Job A:
Recast the records as a Markdown table with the columns "Row" and "Line," beginning at the line containing "You are a computer-use agent. The" (include it) and running through the end of the records. Skip blank lines and leave out the pictures.

Supplied passage:
Message-ID: <1392804319.23084.109.camel@kazak.uk.xensource.com>
Subject: Re: [PATCH net-next v5 1/9] xen-netback: Introduce TX grant map
 definitions
From: Ian Campbell <Ian.Campbell@citrix.com>
To: Zoltan Kiss <zoltan.kiss@citrix.com>
CC: <wei.liu2@citrix.com>, <xen-devel@lists.xenproject.org>,
        <netdev@vger.kernel.org>, <linux-kernel@vger.kernel.org>,
        <jonathan.davies@citrix.com>
Date: Wed, 19 Feb 2014 10:05:19 +0000
In-Reply-To: <5303C44D.4070500@citrix.com>
References: <1390253069-25507-1-git-send-email-zoltan.kiss@citrix.com>
		 <1390253069-25507-2-git-send-email-zoltan.kiss@citrix.com>
	 <1392743214.23084.38.camel@kazak.uk.xensource.com>
	 <5303C44D.4070500@citrix.com>
Organization: Citrix Systems, Inc.
Content-Type: text/plain; charset="UTF-8"
MIME-Version: 1.0
Content-Transfer-Encoding: 7bit
Sender: linux-kernel-owner@vger.kernel.org

On Tue, 2014-02-18 at 20:36 +0000, Zoltan Kiss wrote:
> On 18/02/14 17:06, Ian Campbell wrote:
> > On Mon, 2014-01-20 at 21:24 +0000, Zoltan Kiss wrote:
> >> This patch contains the new definitions necessary for grant mapping.
> >
> > Is this just adding a bunch of (currently) unused functions? That's a
> > slightly odd way to structure a series. They don't seem to be "generic
> > helpers" or anything so it would be more normal to introduce these as
> > they get used -- it's a bit hard to review them out of context.
> I've created two patches because they are quite huge even now, 
> separately. Together they would be a ~500 line change. That was the best 
> I could figure out keeping in mind that bisect should work. But as I 
> wrote in the first email, I welcome other suggestions. If you and Wei 
> prefer this two patch in one big one, I merge them in the next version.

Job B:
Continue the email thread about the xen-netback TX grant map patch from its last line.

Exercise inputs:
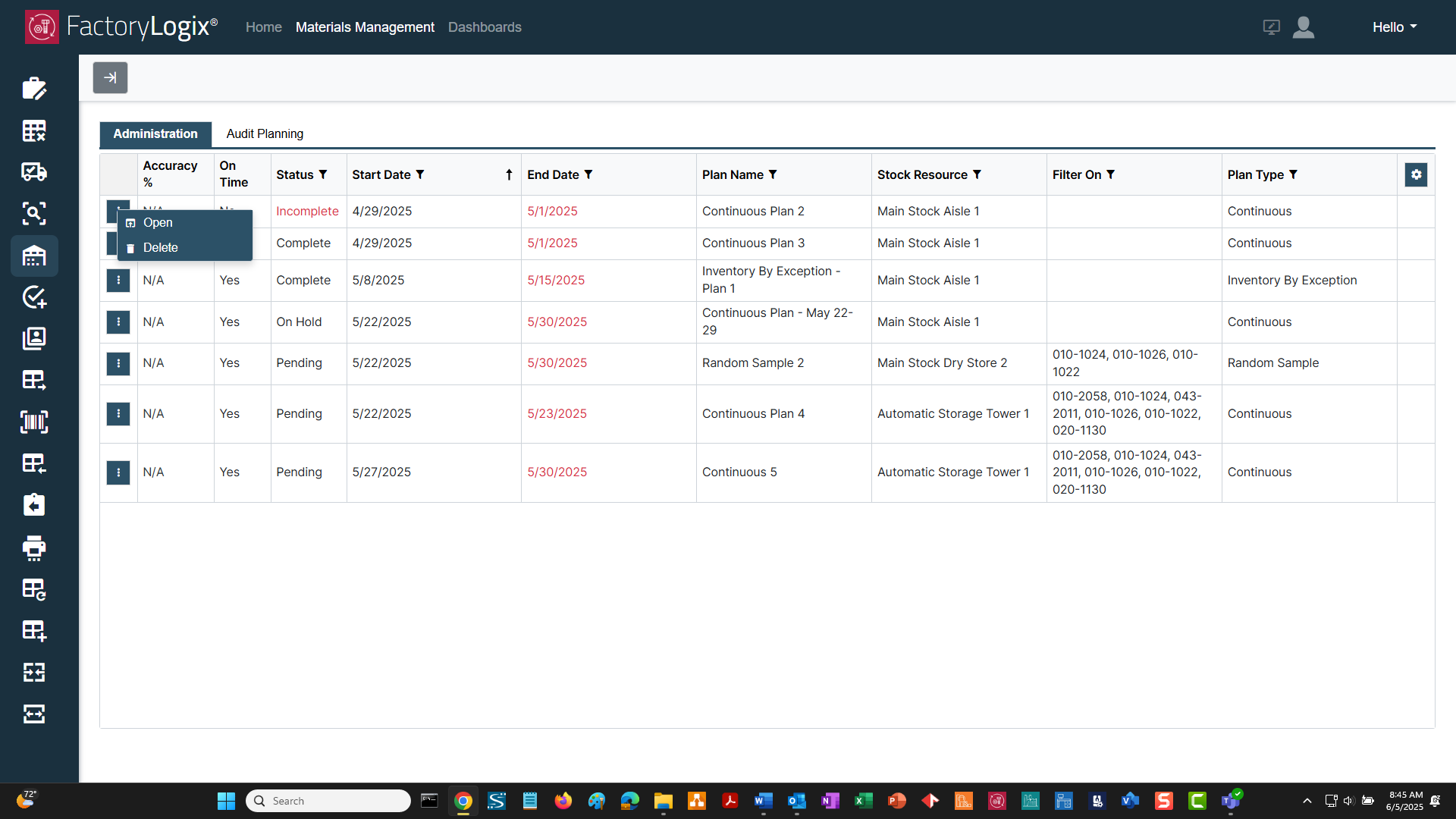Click the expand sidebar arrow button

pyautogui.click(x=110, y=77)
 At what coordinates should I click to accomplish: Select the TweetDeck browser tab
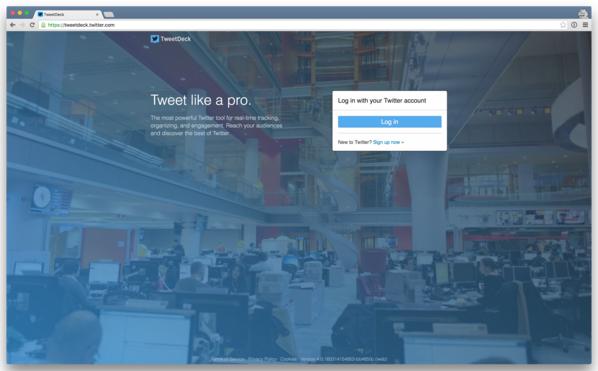coord(68,14)
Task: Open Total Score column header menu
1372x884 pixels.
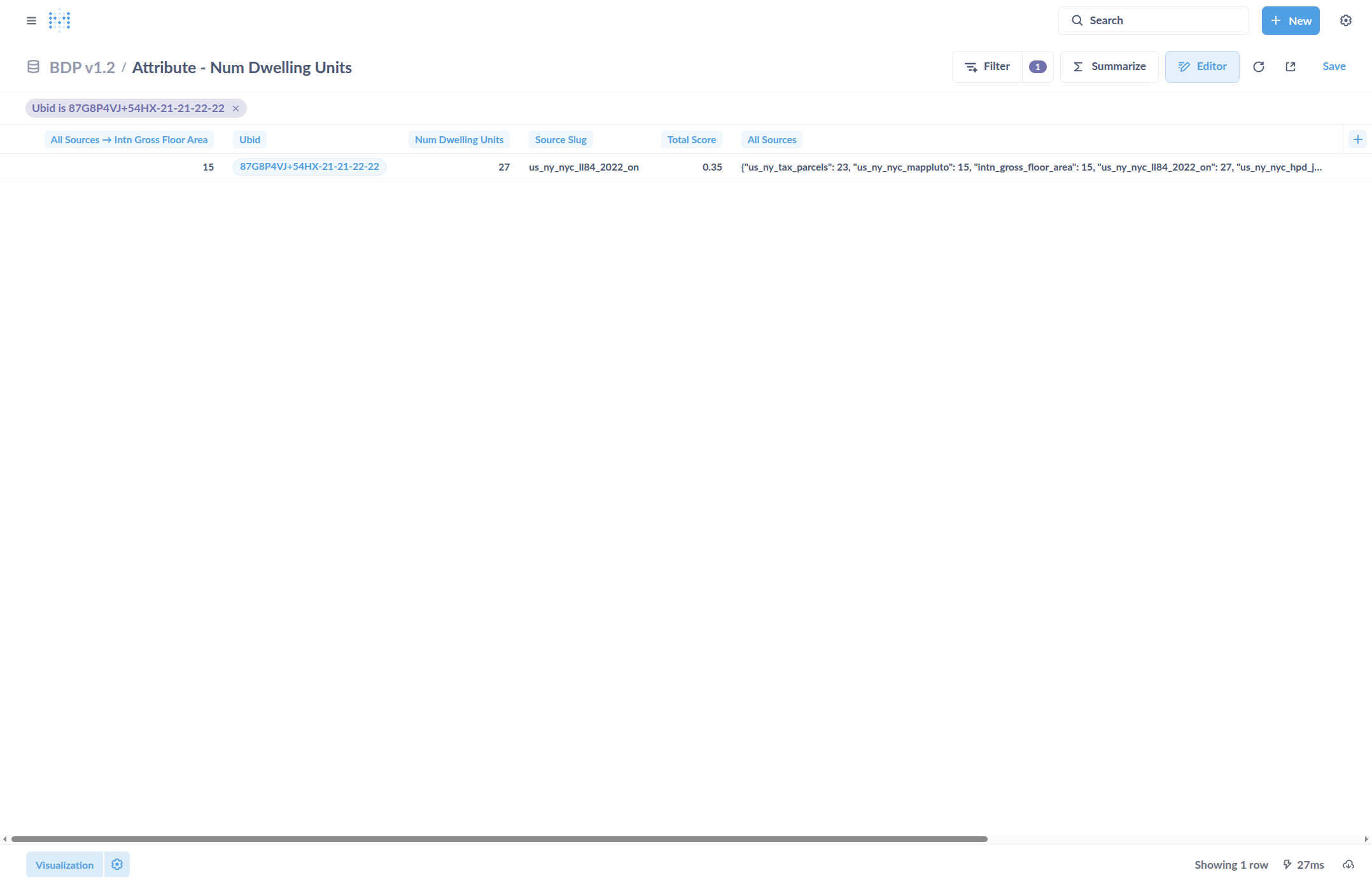Action: (691, 139)
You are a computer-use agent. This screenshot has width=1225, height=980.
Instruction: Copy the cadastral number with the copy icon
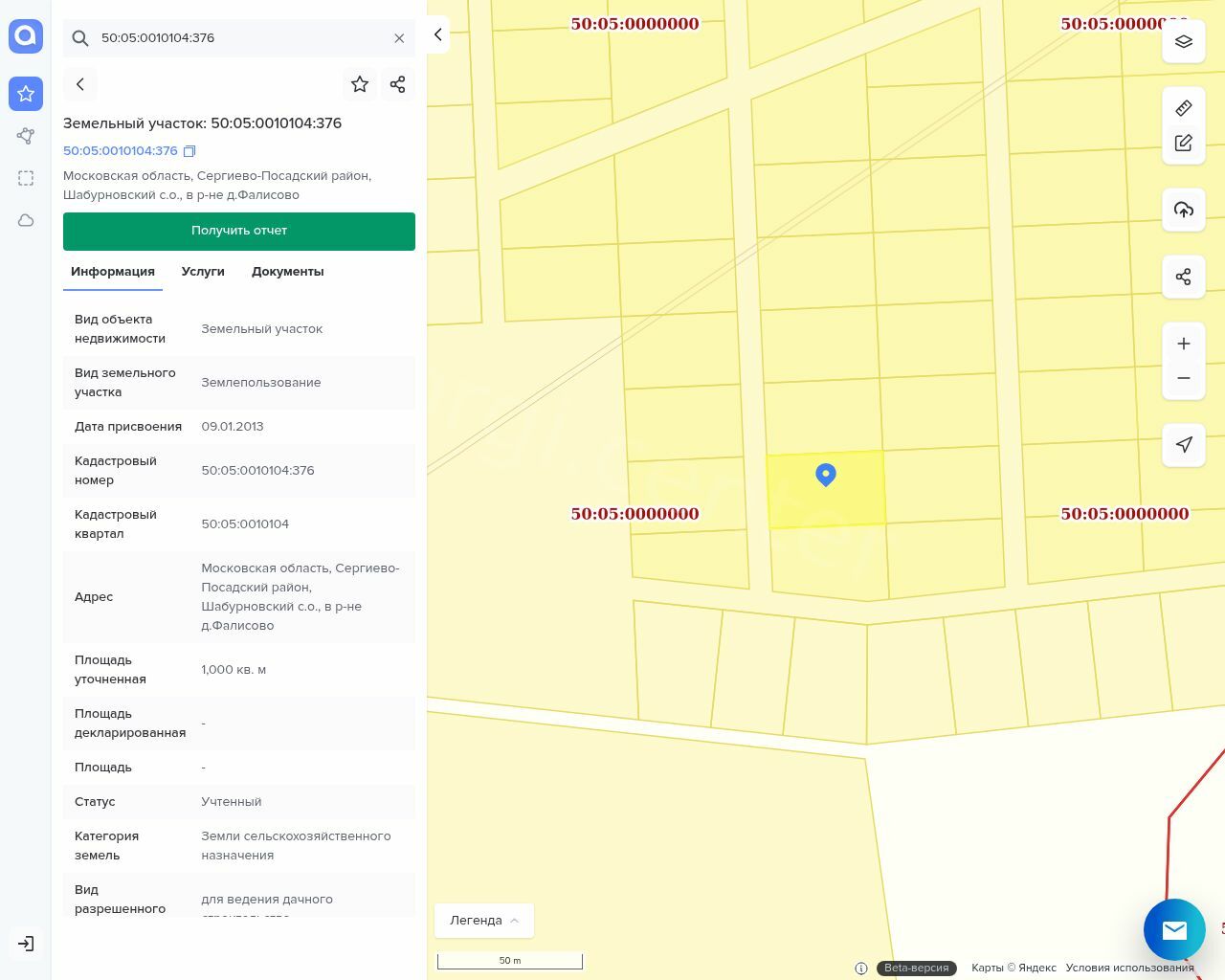point(189,151)
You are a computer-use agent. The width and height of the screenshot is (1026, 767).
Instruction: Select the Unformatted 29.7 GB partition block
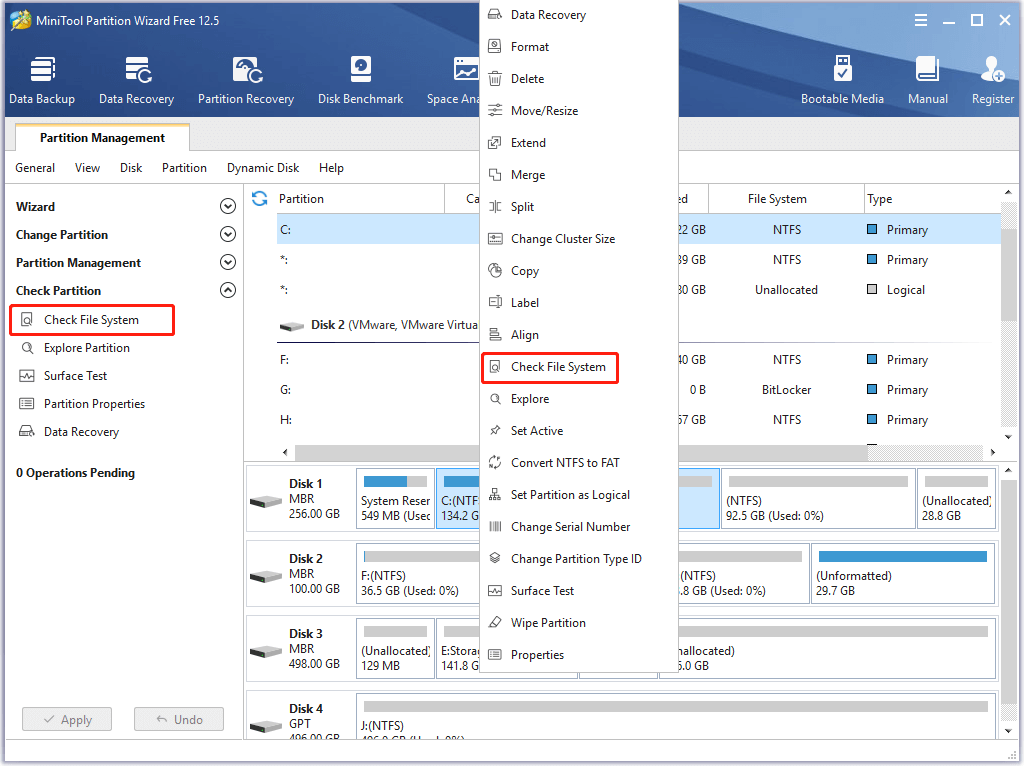click(902, 574)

Expected answer A:
| Row | Line |
|---|---|
| 1 | You are a computer-use agent. The width and height of the screenshot is (1026, 767). |
| 2 | Instruction: Select the Unformatted 29.7 GB partition block |
| 3 | click(902, 574) |

Expected answer B:
I suppose it is hard to split a change like this up in a sensible way,
but it is rather hard to review something which is split in two parts
sensibly.

If the combined patch too large to fit on the lists?

> >> diff --git a/drivers/net/xen-netback/interface.c b/drivers/net/xen-netback/interface.c
> >> index 7669d49..f0f0c3d 100644
> >> --- a/drivers/net/xen-netback/interface.c
> >> +++ b/drivers/net/xen-netback/interface.c
> >> @@ -38,6 +38,7 @@
> >>
> >>   #include <xen/events.h>
> >>   #include <asm/xen/hypercall.h>
> >> +#include <xen/balloon.h>
> >
> > What is this for?
> For alloc/free_xenballooned_pages

I think I was confused because those changes aren't in this patch.

> >
> >> +					  struct xenvif,
> >> +					  pending_tx_info[0]);
> >> +
> >> +	spin_lock_irqsave(&vif->dealloc_lock, flags);
> >> +	do {
> >> +		pending_idx = ubuf->desc;
> >> +		ubuf = (struct ubuf_info *) ubuf->ctx;
> >> +		index = pending_index(vif->dealloc_prod);
> >> +		vif->dealloc_ring[index] = pending_idx;
> >> +		/* Sync with xenvif_tx_dealloc_action:
> >> +		 * insert idx then incr producer.
> >> +		 */
> >> +		smp_wmb();
> >
> > Is this really needed given that there is a lock held?
> Yes, as the comment right above explains.

My question is why do you need this sync if you are holding a lock, the
comment doesn't tell me that. I suppose xenvif_tx_dealloc_action doesn't
hold the dealloc_lock, but that is non-obvious from the names.

I think I asked in a subsequent patch for an improved description of the
locking going on here.

>  This actually comes from 
> classic kernel's netif_idx_release
> >
> > Or what is dealloc_lock protecting against?
> The callbacks from each other. So it is checjed only in this function.
> >
> >> +		vif->dealloc_prod++;
> >
> > What happens if the dealloc ring becomes full, will this wrap and cause
> > havoc?
> Nope, if the dealloc ring is full, the value of the last increment won't 
> be used to index the dealloc ring again until some space made available. 

I don't follow -- what makes this the case?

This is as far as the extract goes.